/lbf-hack-tutorial

Tutorial for London Bioinformatics Frontiers Hackathon (http://bioinformatics-frontiers.com) - intro to Nextflow, Docker, FlowCraft & Deploit

Primary LanguageNextflow

London Bioinformatics Frontiers Hackathon Tutorial

Tutorial for The London Bioinformatics Frontiers Hackathon 2019.

lbf_banner

In this tutorial you will learn:

  • Nextflow - how to build parallelisable & scalable computational pipelines
  • Docker - how to build & run containers to bundle dependencies
  • FlowCraft - how to build & use modular, extensible and flexible components for Nextflow pipelines
  • Deploit - how to scale your analyses over the cloud

Prerequisites

The following are required for the hackathon:

  • Java 8 or later
  • Docker engine 1.10.x (or higher)
  • Git
  • Python3

If you have them installed that's great! Don't worry if not we will help you to install them & other software throughout the tutorial


Session 1: Nextflow

nextflow_logo

What is Nextflow? Why use it? See about Nextflow slides

Main outcome: During the first session you will build a FastQC & MultiQC pipeline to learn the basics of Nextflow including:

a) Installation

i. Installing Nextflow

You will need to have Java 8 or later installed for Nextflow to work. You can check your version of Java by entering the following command:

java -version

To install Nextflow open a terminal & enter the following command:

curl -fsSL get.nextflow.io | bash

This will create a nextflow executable file in your current directory. To complete the installation so that you can run Nextflow run anywhere you may want to add it a directory in your $PATH, eg:

mv nextflow /usr/local/bin

You can then test your installation of Nextflow with:

nextflow run hello

ii. Installing Docker

To check if you have Docker installed you can type:

docker -v

If you need to install docker you can do so by following the instructions here. Be sure to select your correct OS: install_docker

b) Parameters

Now that we have Nextflow & Docker installed we're ready to run our first script

  1. Create a file main.nf & open this in your favourite code/text editor eg VSCode or vim
  2. In this file write the following:
// main.nf
params.reads = false

println "My reads: ${params.reads}"

The first line initialises a new variable (params.reads) & sets it to false The second line prints the value of this variable on execution of the pipeline.
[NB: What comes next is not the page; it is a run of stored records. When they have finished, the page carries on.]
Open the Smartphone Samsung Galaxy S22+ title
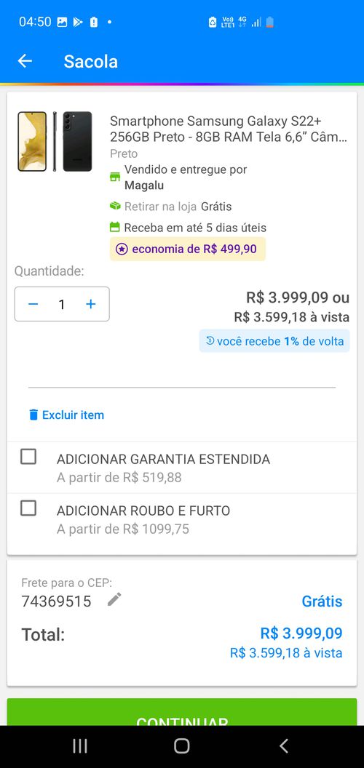 (x=229, y=129)
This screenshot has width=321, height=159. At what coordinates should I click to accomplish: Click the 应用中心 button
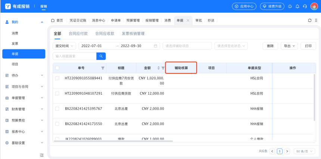pos(245,6)
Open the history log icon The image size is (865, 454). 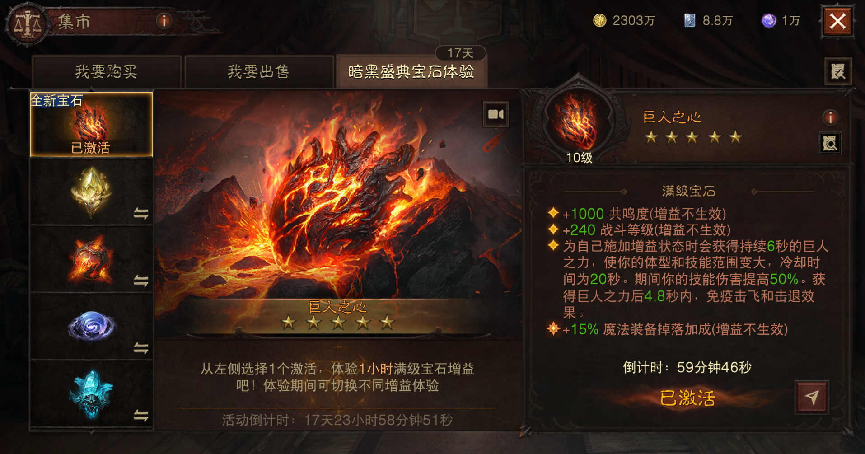[838, 71]
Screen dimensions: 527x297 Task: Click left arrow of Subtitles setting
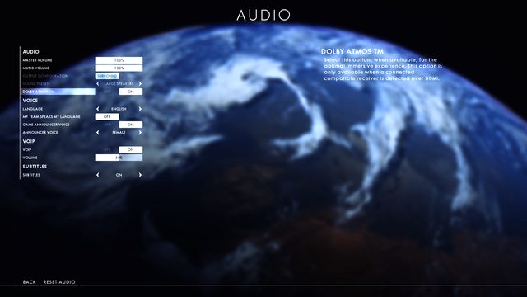click(98, 175)
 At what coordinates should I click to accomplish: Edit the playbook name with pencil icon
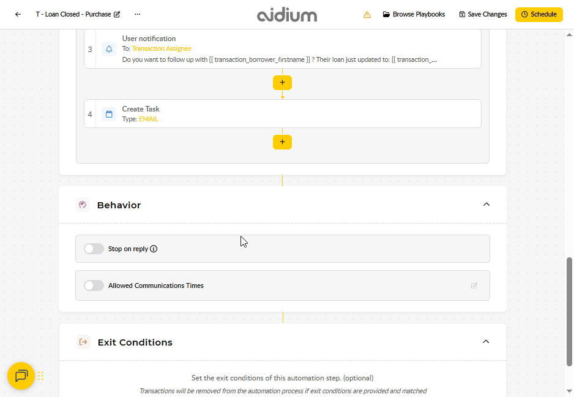(117, 14)
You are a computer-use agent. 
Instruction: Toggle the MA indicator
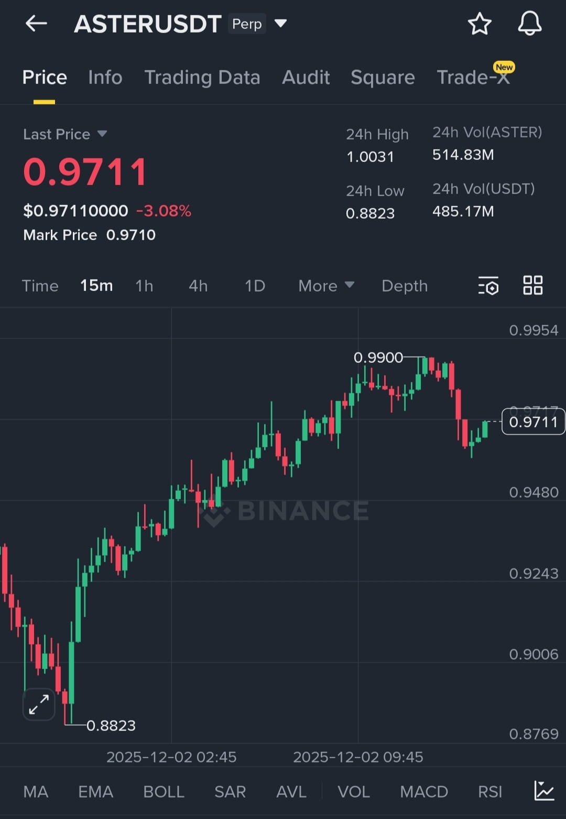(x=36, y=792)
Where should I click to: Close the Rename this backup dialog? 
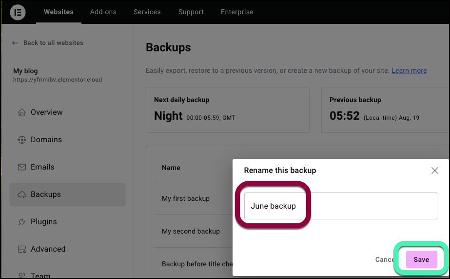[x=435, y=171]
We can now run this script & set the value of params.reads to one of our FASTQ files in the testdata folder with the following command:

nextflow run main.nf --reads testdata/test.20k_reads_1.fastq.gz

This should return the value you passed on the command line

Recap

Here we learnt how to define parameters & pass command line arguments to them in Nextflow

c) Processes (inputs, outputs & scripts)

Nextflow allows the execution of any command or user script by using a process definition.

A process is defined by providing three main declarations: the process inputs, the process outputs and finally the command script.
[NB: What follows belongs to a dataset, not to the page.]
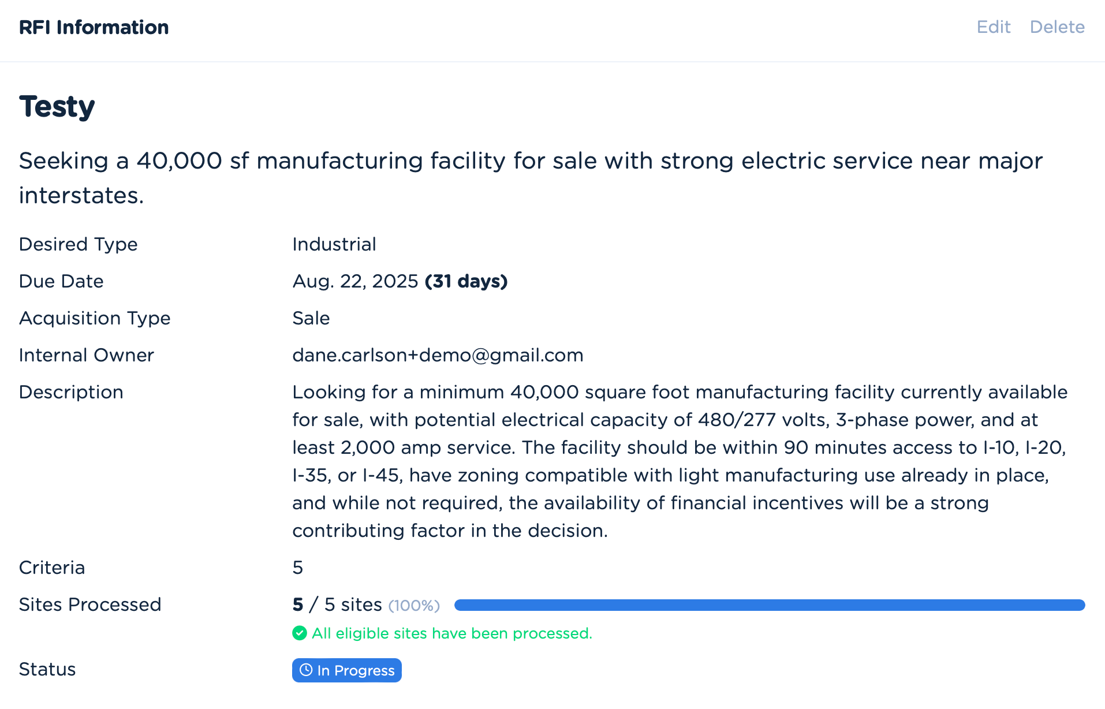Click the gray 100% percentage text

pos(414,606)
In our main script we want to add the following:

//mainf.nf
reads = file(params.reads)

process fastqc {

    publishDir "results", mode: 'copy'

    input:
    file(reads) from reads

    output:
    file "*_fastqc.{zip,html}" into fastqc_results

    script:
    """
    fastqc $reads
    """
}

Here we created the variable reads which is a file from the command line input.

We can then create the process fastqc including:

  • the directive publishDir to specify which folder to copy the output files to
  • the inputs where we declare a file reads from our variable reads
  • the output which is anything ending in _fastqc.zip or _fastqc.html which will go into a fastqc_results channel
  • the script where we are running the fastqc command on our reads variable

We can then run our script with the following command:

nextflow run main.nf --reads testdata/test.20k_reads_1.fastq.gz -with-docker flowcraft/fastqc:0.11.7-1

By running Nextflow using the with-docker flag we can specify a Docker container to execute this command in. This is beneficial because it means we do not need to have fastqc installed locally on our laptop. We just need to specify a Docker container that has fastqc installed.

d) Channels

Channels are the preferred method of transferring data in Nextflow & can connect two processes or operators.

Here we will use the method fromFilePairs to create a channel to load paired-end FASTQ data, rather than just a single FASTQ file.

To do this we will replace the code from 1c with the following

//main.nf
reads = Channel.fromFilePairs(params.reads, size: 2)

process fastqc {

    tag "$name"
    publishDir "results", mode: 'copy'
    container 'flowcraft/fastqc:0.11.7-1'

    input:
    set val(name), file(reads) from reads

    output:
    file "*_fastqc.{zip,html}" into fastqc_results

    script:
    """
    fastqc $reads
    """
}

The reads variable is now equal to a channel which contains the reads prefix & paired-end FASTQ data. Therefore, the input declaration has also changed to reflect this by declaring the value name. This name can be used as a tag for when the pipeline is run. Also as we are now declaring two inputs the set keyword also has to be used. Finally, we can also specify the container name within the processes as a directive.

To run the pipeline:

nextflow run main.nf --reads "testdata/test.20k_reads_{1,2}.fastq.gz" -with-docker flowcraft/fastqc:0.11.7-1

Recap

Here we learnt how to the fromFilePairs method to generate a channel for our input data.

e) Operators

Operators are methods that allow you to manipulate & connect channels.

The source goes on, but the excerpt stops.